Microbial life in Yellowstone's Lower Geyser Basin may hold clues to the evolution of life's exploitation of oxygen, according to a recent analysis by researchers from Montana State University.
The inhabitants of the basin's Octopus and Conch Springs live in kelp-like, gelatinous 'streamer' structures that wiggle furiously in superheated currents, which hover around 88 degrees Celsius (190 degrees Farenheit). Genetically similar to ancient bacteria and archaea, their existence is a window into the primordial soup from which life emerged.
While these microbial communities share many traits, the springs' environments are different in a few fundamental ways.
Octopus Spring has far higher levels (about 20 micromolar) of dissolved oxygen than the neighboring Conch Spring, which with less than 1 micromolar of dissolved oxygen has almost none.
Meanwhile, Conch Spring has far more of the highly toxic dissolved sulfide (more than 120 micromolar) than Octopus Spring (less than 2-3 micromolar).
These differences in chemistry means comparisons between the communities in each spring can help us understand how life survived before – and throughout – the Great Oxidation Event (GOE) that flooded Earth's nearly oxygen-free atmosphere with our favorite gas around 2.5 billion years ago.
Earth's earliest microbes no doubt developed ways to weave traces of oxygen into their biochemistry prior, yet the appearance of highly-reactive molecular oxygen would have demanded the evolution of whole new defense tactics.
What's more, in high concentrations sulfides can block up respiration machinery in today's aerobic organisms, further posing questions on how ancient life in hot springs may have evolved to combat and make use of rising oxygen levels.
With their drastically different levels of oxygen and sulfide, the springs can be considered proxies for life on either side of the GOE, giving researchers the perfect grounds to dig for clues on this vital transition.

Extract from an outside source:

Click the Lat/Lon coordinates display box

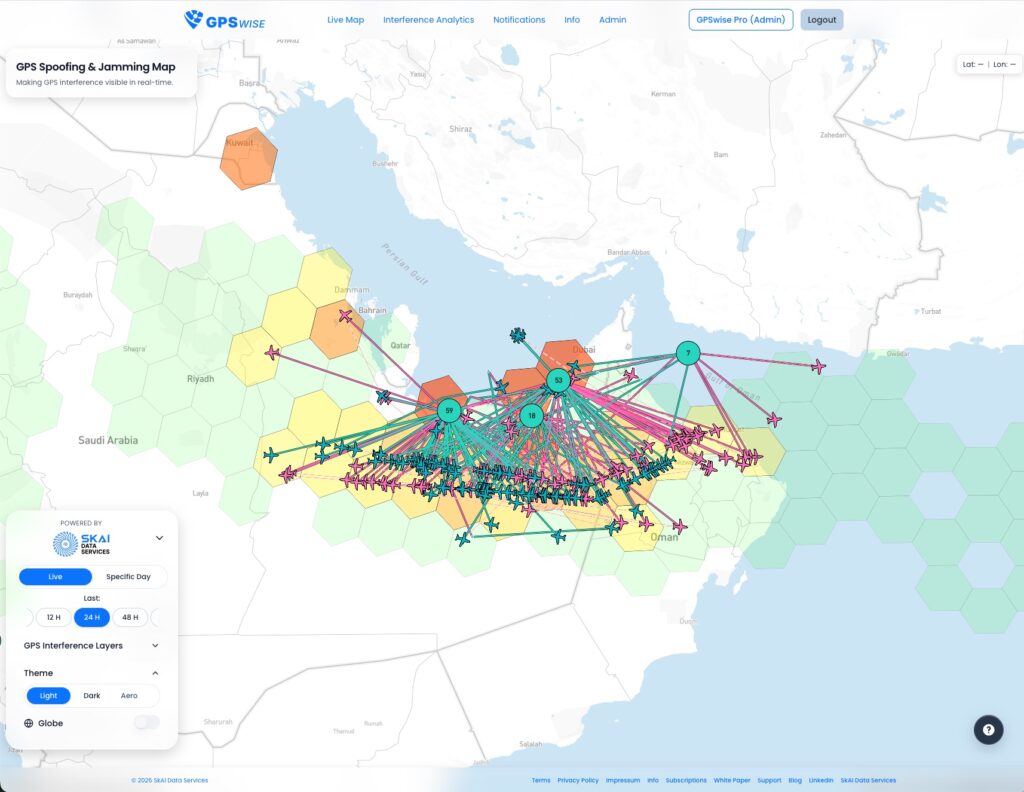988,64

The study was led by geomicrobiologist Bill Inskeep, who has been studying Yellowstone's heat-loving microbes since 1999.
"It would be very difficult to reproduce this kind of an experiment in the laboratory; imagine trying to create hot-water streams with just the right amounts of oxygen and sulfide," Inskeep says.

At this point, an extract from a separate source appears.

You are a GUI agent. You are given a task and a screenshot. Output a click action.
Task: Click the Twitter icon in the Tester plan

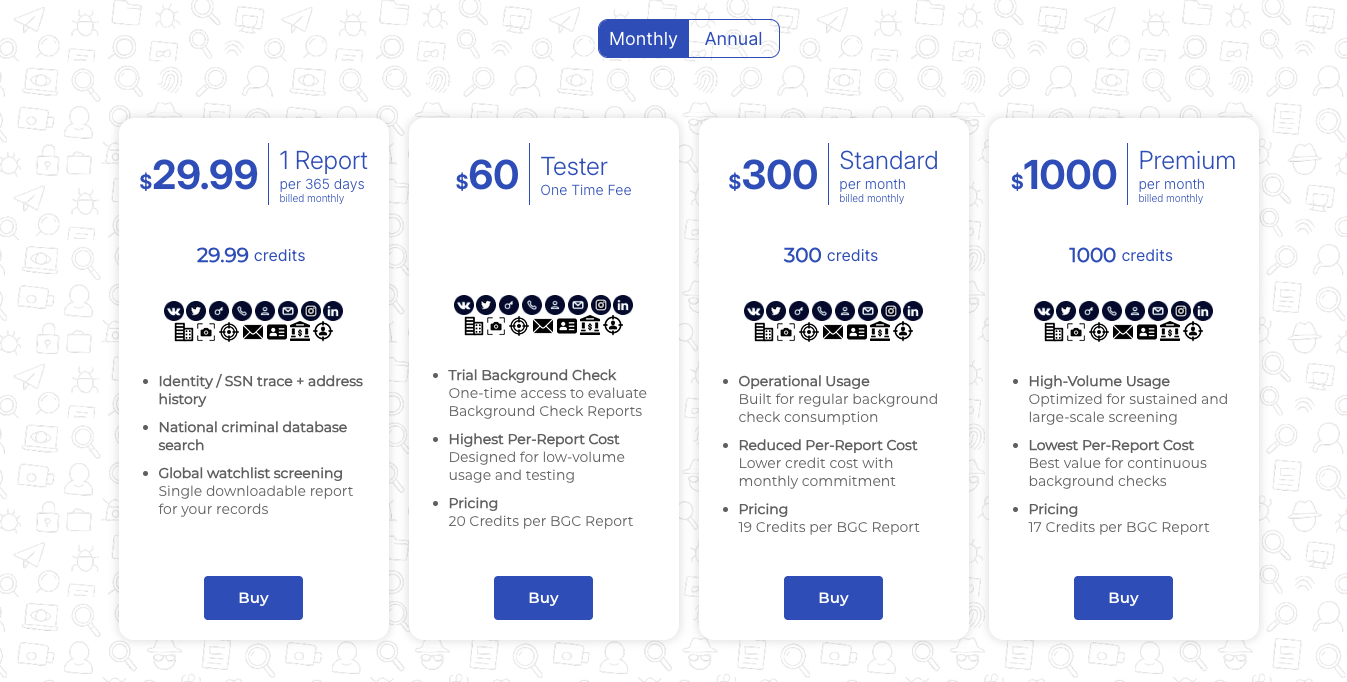pyautogui.click(x=486, y=305)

"And that's what's so nice about studying these environments. We can make these observations in the exact geochemical conditions that these organisms need to thrive."
By analyzing the microbe samples' genes and their products, the team could compare microbial diversity and respiratory activity in the two springs.
"The streamer communities are large enough structures to be visible with the naked eye," Inskeep wrote for Nature's Research Communities.
"This physical reality informs us that gas exchange is necessary for optimum growth, which is also further influenced by the rapid oscillation of large filamentous structures that create turbulence and likely increase rates of gas exchange with the atmosphere."
In the higher-oxygen environment of Octopus Spring, there was a greater diversity of the oxygen-hungry microbes that must eat other organisms to survive (rather than making their own food through chemical reactions, as other microbes sometimes do).
In fact, life in Octopus Spring was more diverse in general. And nearly all the microorganisms there had active genes for oxygen respiration.
But even in sulfidic, asphyxiating Conch Spring, which had far lower microbial diversity within its "very snotty" streamers, the potential for oxygen use seems to lie latent.
A variety of enzymes that defuse oxygen by adding hydrogen were found in among the most common populations, and were produced in both springs. Significantly, the enzymes with the highest affinity for oxygen were only expressed in the habitat with high concentrations of sulfide.
"These high-affinity oxygenases are active at nanomolar levels of oxygen, and explain the high transcription observed under sulfidic conditions of Conch Spring," Inskeep wrote.
Their results showed that these genetically ancient, heat-loving microbes respire at oxygen levels usually deemed too low to support such a task in conditions we'd today think of as too toxic. And if they can do it, why not life forms that emerged before the Great Oxidation Event?
There may not have been much to work with in the early days of Earth, but some early aerobic metabolisms may have scraped by on just enough oxygen to pass on genes that would one day thrive in an oxygen-rich atmosphere.
So next time you enjoy a deep breath, remember it wasn't always so easy.
The study was published in Nature Communications.